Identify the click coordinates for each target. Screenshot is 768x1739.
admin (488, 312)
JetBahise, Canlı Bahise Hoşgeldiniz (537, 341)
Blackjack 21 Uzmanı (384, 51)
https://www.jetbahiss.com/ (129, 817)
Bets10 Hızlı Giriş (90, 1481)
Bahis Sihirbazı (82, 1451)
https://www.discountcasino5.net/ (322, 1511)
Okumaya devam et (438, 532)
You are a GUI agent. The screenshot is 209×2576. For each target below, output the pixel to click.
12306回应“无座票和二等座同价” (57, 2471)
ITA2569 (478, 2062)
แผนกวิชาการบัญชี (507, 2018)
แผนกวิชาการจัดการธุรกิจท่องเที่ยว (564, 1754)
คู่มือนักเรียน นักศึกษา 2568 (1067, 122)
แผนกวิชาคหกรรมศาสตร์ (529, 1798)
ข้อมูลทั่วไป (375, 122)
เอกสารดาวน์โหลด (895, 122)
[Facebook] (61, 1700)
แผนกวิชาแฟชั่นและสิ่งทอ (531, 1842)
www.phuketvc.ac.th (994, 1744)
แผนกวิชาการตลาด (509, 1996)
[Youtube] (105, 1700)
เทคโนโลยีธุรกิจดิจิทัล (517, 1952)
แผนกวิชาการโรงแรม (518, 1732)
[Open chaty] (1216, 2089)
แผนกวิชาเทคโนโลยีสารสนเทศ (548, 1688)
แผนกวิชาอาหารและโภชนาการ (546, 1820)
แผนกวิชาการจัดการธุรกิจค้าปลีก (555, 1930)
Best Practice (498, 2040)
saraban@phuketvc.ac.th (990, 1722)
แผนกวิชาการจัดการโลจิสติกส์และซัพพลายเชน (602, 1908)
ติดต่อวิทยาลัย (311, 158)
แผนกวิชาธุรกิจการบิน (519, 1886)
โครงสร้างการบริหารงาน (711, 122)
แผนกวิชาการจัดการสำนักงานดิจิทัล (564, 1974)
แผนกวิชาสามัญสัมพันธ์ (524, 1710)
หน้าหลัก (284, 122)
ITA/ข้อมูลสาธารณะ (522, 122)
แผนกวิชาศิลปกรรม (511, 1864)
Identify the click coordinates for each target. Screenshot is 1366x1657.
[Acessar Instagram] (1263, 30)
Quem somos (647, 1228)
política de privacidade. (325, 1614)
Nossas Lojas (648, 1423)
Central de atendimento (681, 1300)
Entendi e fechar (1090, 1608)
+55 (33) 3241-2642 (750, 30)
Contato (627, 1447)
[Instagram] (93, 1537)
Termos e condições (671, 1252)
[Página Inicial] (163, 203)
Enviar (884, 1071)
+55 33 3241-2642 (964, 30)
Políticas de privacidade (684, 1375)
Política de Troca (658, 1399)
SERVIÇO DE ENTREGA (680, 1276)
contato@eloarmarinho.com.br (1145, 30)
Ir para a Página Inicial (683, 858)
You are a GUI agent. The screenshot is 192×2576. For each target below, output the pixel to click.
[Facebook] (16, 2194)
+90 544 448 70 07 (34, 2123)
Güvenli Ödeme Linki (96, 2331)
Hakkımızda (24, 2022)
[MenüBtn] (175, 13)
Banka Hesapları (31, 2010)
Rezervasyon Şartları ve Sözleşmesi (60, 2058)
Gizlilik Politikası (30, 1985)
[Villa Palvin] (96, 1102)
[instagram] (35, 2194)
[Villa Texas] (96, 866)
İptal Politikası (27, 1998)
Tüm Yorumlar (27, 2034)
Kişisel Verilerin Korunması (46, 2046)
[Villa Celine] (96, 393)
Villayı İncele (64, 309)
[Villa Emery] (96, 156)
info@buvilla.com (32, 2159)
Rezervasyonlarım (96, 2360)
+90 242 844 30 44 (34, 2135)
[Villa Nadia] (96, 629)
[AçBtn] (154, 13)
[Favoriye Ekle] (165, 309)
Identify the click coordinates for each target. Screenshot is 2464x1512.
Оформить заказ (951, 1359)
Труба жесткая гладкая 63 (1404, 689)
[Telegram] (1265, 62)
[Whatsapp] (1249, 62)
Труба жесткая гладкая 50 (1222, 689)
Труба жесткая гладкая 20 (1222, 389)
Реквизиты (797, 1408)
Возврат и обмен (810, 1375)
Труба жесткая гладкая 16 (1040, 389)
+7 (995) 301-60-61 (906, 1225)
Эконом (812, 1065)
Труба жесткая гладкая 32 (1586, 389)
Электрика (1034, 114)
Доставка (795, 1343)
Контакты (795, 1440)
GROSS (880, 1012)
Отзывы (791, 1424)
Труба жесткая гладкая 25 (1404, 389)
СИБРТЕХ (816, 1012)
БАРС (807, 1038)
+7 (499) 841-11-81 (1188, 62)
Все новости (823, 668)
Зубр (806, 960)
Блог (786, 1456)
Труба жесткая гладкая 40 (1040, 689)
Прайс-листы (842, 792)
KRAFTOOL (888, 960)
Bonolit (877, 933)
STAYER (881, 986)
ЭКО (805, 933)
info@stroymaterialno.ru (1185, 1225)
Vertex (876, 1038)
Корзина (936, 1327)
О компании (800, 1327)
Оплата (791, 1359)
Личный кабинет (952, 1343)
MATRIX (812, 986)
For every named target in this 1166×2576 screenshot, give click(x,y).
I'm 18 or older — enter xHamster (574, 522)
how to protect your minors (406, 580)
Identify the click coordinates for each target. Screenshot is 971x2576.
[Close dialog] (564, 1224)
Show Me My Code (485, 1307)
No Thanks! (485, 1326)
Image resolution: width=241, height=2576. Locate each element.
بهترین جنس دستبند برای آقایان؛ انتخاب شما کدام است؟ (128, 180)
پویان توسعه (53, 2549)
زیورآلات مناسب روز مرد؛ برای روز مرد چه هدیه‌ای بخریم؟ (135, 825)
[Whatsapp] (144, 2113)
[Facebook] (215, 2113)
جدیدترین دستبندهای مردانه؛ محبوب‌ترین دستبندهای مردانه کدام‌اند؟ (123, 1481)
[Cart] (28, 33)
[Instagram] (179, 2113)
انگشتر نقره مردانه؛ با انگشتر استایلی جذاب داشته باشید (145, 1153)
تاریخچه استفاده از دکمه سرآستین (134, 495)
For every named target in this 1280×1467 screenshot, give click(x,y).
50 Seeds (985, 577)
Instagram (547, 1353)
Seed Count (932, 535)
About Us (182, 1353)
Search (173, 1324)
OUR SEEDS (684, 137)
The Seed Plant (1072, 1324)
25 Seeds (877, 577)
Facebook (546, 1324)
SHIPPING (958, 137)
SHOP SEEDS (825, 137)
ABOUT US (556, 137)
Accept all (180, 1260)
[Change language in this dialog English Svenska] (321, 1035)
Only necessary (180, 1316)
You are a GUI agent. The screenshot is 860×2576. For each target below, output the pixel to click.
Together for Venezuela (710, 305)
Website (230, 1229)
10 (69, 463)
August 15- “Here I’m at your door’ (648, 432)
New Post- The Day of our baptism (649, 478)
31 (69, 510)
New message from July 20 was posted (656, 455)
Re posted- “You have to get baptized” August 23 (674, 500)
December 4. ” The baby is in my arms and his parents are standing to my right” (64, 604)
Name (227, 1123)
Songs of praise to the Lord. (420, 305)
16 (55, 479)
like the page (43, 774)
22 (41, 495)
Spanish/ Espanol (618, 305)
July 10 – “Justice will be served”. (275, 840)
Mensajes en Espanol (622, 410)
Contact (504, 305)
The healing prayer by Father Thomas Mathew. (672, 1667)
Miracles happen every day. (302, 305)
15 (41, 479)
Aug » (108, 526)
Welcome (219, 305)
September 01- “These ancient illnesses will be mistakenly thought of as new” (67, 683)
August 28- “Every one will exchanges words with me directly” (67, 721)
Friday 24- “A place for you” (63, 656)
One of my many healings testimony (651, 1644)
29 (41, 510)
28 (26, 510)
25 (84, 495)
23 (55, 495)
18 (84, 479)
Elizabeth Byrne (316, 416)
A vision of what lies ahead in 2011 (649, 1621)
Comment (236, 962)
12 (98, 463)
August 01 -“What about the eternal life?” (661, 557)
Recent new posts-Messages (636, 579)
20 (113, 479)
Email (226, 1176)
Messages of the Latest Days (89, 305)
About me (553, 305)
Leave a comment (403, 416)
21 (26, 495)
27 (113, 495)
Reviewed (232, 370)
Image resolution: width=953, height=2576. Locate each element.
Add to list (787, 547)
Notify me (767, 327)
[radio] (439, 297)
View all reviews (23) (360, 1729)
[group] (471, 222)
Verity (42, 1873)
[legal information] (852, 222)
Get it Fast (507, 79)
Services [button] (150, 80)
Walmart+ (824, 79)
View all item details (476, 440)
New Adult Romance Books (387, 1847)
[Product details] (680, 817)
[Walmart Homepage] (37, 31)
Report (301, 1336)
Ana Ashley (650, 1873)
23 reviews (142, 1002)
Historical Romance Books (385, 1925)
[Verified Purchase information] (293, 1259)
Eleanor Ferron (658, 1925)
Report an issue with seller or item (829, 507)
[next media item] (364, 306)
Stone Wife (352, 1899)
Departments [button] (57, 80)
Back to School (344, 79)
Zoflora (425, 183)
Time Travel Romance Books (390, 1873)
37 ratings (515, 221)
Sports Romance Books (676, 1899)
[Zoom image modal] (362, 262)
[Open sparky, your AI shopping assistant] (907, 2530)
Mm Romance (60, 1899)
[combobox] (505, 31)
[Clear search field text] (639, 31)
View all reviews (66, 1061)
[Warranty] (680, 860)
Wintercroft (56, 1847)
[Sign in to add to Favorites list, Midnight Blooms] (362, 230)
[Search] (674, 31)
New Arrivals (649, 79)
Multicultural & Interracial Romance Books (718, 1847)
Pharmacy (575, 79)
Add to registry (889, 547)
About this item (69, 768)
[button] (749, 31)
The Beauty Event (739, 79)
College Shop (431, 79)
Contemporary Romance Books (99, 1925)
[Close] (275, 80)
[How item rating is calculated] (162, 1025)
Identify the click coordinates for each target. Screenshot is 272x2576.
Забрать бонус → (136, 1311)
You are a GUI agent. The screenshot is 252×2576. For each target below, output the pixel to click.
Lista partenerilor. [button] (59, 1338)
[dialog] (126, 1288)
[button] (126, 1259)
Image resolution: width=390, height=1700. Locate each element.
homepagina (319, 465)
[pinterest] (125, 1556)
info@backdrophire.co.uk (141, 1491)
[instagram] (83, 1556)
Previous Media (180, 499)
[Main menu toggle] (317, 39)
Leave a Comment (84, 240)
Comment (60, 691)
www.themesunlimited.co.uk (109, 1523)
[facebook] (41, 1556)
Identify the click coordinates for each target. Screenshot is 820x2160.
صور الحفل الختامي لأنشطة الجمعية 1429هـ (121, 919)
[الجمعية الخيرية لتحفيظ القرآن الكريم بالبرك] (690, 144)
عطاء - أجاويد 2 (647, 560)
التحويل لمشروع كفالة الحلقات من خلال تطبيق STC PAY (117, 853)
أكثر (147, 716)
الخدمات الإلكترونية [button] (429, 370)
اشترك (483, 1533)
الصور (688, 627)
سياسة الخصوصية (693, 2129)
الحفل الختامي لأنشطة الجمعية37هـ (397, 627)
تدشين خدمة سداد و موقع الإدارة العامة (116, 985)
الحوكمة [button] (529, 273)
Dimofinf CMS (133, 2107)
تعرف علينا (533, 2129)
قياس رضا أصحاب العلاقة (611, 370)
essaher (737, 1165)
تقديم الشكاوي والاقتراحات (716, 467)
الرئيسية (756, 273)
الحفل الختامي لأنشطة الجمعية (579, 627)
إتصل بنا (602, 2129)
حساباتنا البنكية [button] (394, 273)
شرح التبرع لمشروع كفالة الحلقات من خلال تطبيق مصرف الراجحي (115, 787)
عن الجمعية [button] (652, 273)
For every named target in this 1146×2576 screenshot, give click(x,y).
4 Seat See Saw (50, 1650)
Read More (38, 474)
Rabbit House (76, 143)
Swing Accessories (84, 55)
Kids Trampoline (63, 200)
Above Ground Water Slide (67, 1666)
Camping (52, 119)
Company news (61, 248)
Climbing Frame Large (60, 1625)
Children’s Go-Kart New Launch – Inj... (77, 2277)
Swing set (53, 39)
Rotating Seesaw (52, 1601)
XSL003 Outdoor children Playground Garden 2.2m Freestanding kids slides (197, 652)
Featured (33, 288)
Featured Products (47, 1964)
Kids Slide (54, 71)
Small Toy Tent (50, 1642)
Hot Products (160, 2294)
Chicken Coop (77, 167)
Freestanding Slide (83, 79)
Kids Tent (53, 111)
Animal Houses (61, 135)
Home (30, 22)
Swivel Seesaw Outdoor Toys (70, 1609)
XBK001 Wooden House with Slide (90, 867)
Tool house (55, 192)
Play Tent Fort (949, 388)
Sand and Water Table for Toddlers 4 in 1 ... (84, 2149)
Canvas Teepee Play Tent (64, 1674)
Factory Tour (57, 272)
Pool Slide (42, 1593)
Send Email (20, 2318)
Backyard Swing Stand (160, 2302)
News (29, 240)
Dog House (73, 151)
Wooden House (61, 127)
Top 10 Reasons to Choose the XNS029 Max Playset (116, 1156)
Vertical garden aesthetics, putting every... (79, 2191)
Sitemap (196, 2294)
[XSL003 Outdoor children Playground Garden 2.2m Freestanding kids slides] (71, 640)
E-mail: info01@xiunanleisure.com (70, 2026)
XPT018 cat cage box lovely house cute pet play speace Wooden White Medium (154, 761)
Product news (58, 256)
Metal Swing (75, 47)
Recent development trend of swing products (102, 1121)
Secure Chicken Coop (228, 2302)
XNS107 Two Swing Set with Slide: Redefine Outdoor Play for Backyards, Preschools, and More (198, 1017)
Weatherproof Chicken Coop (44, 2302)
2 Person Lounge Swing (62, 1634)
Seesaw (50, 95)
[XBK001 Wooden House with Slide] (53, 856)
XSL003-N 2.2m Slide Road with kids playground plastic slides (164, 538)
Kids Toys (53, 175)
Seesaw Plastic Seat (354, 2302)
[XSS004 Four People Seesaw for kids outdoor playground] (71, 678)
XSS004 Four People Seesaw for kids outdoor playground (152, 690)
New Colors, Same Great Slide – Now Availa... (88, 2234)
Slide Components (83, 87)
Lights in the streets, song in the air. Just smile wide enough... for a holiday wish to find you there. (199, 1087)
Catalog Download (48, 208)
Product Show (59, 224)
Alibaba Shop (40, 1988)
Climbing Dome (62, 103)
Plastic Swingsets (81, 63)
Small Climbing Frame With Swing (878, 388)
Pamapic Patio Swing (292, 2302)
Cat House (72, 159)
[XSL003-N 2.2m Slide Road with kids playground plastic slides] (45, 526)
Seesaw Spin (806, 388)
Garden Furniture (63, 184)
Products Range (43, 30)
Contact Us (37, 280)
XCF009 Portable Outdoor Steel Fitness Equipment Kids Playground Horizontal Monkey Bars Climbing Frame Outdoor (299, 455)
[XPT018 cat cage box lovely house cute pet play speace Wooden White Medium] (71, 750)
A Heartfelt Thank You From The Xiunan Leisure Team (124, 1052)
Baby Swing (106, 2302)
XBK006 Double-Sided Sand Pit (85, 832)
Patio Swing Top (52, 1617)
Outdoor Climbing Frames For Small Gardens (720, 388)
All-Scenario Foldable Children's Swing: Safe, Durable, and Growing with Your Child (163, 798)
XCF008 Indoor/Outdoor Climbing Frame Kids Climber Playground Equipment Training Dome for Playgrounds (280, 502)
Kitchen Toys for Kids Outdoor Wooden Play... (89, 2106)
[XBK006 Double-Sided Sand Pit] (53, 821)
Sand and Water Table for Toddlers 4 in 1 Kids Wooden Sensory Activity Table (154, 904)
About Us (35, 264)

━━━━━━━━

Taking the entries above, write out exactly each line from the one holding "College Shop (431, 79)" to the one holding "[pinterest] (125, 1556)", both included, and stop there.

College Shop (431, 79)
Contemporary Romance Books (99, 1925)
[Close] (275, 80)
[How item rating is calculated] (162, 1025)
Identify the click coordinates for each target. Screenshot is 272x2576.
Забрать бонус → (136, 1311)
You are a GUI agent. The screenshot is 252×2576. For each target below, output the pixel to click.
Lista partenerilor. [button] (59, 1338)
[dialog] (126, 1288)
[button] (126, 1259)
Image resolution: width=390, height=1700. Locate each element.
homepagina (319, 465)
[pinterest] (125, 1556)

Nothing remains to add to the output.